--- MATERIAL SHOWN ---

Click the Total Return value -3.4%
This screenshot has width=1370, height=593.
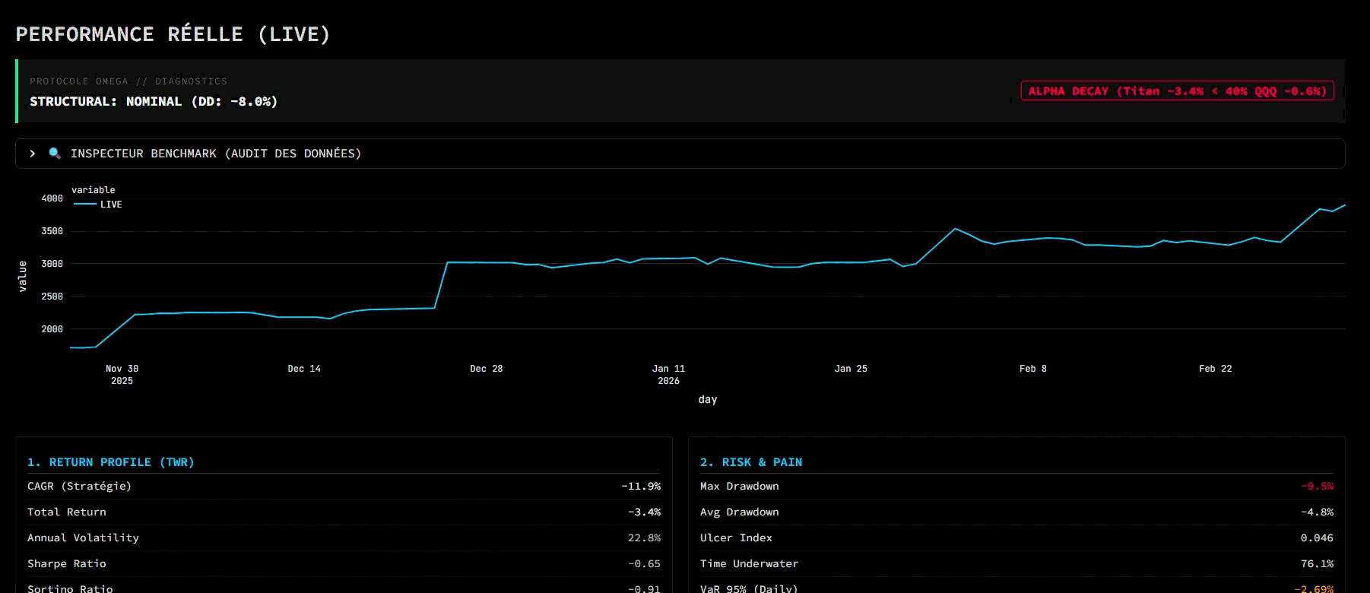[644, 512]
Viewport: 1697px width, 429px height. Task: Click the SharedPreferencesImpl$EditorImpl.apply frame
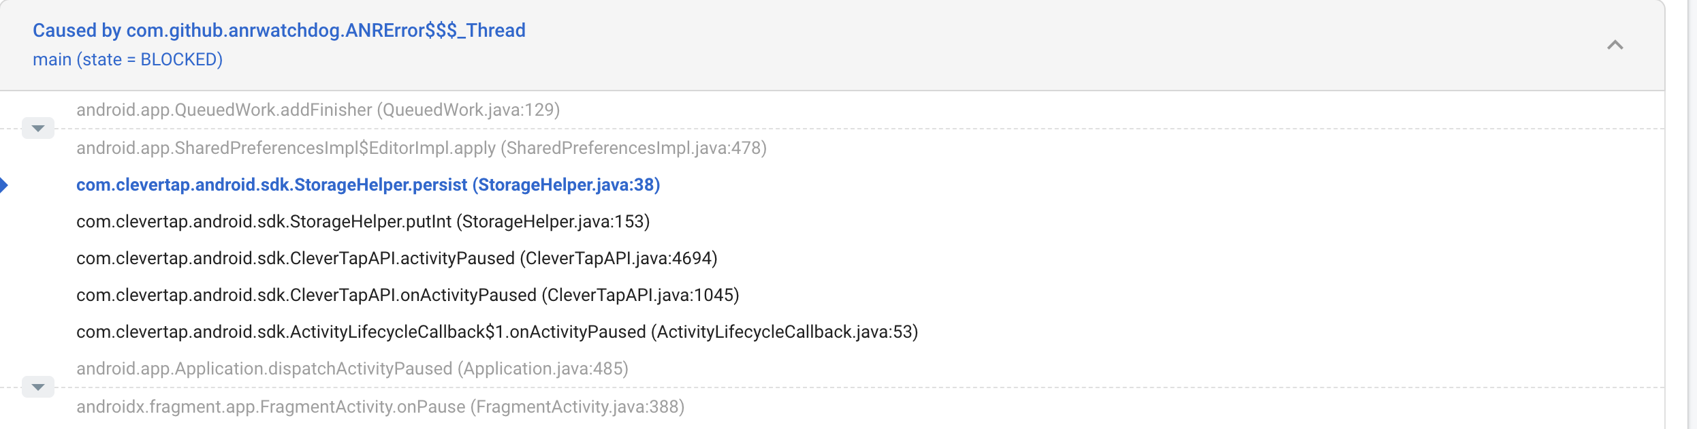(x=422, y=148)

---

_WORK INSTRUCTIONS_. Please give back all the records above word for word, with no pictures included.

_OUTPUT OF THE TASK_.
Click the Total Return value -3.4%
This screenshot has width=1370, height=593.
[644, 512]
Viewport: 1697px width, 429px height. Task: Click the SharedPreferencesImpl$EditorImpl.apply frame
(x=422, y=148)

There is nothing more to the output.